Exercise aim:
Once the line holding "The width and" is found, output it and all remaining lines of the data exactly, with every picture left out.

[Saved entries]
===============

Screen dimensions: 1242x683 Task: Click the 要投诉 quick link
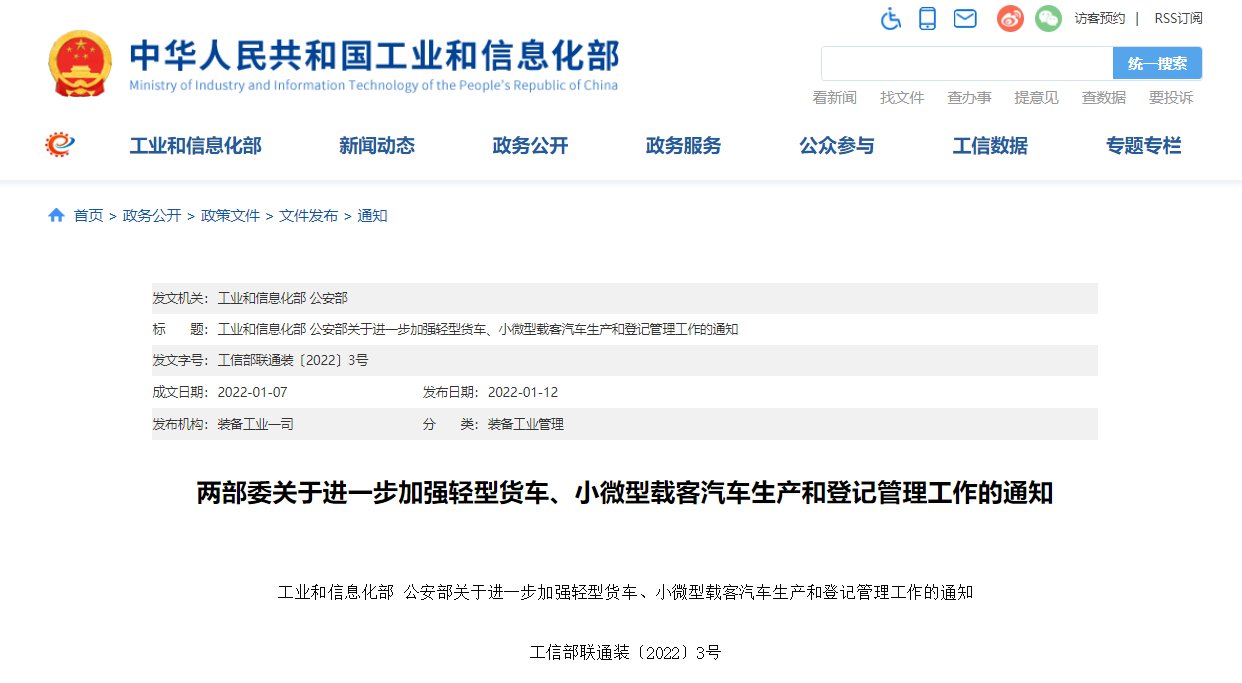point(1171,97)
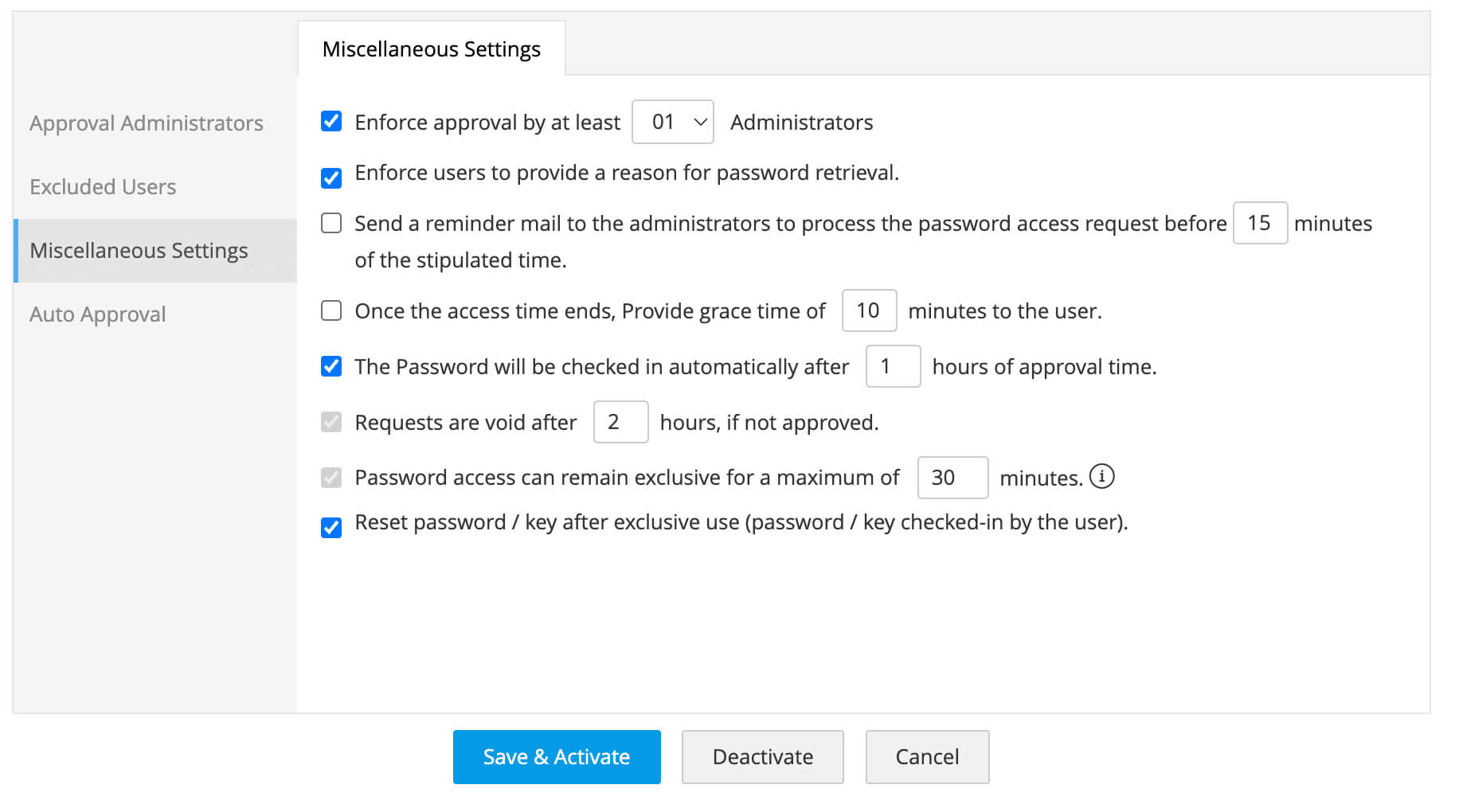Enable the grace time checkbox
This screenshot has width=1459, height=812.
click(331, 310)
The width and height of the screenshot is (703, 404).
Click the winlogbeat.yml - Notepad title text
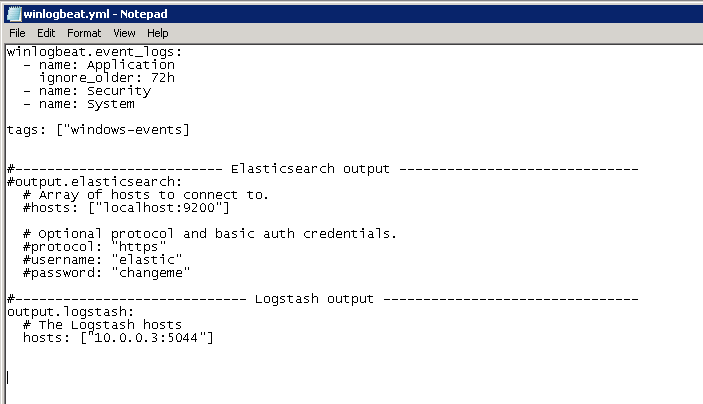[95, 14]
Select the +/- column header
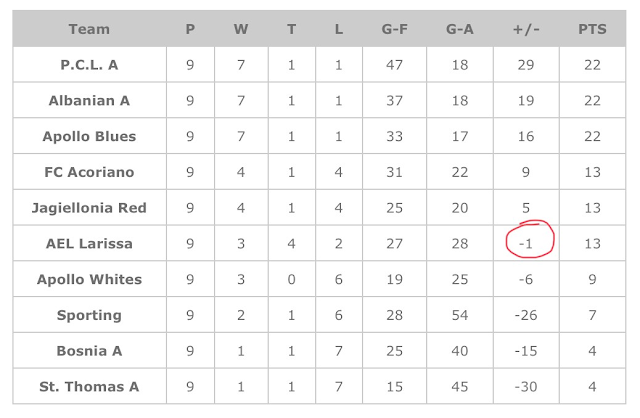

===============

Answer to the exercise:
The width and height of the screenshot is (703, 404).
Click the winlogbeat.yml - Notepad title text
[95, 14]
Select the +/- column header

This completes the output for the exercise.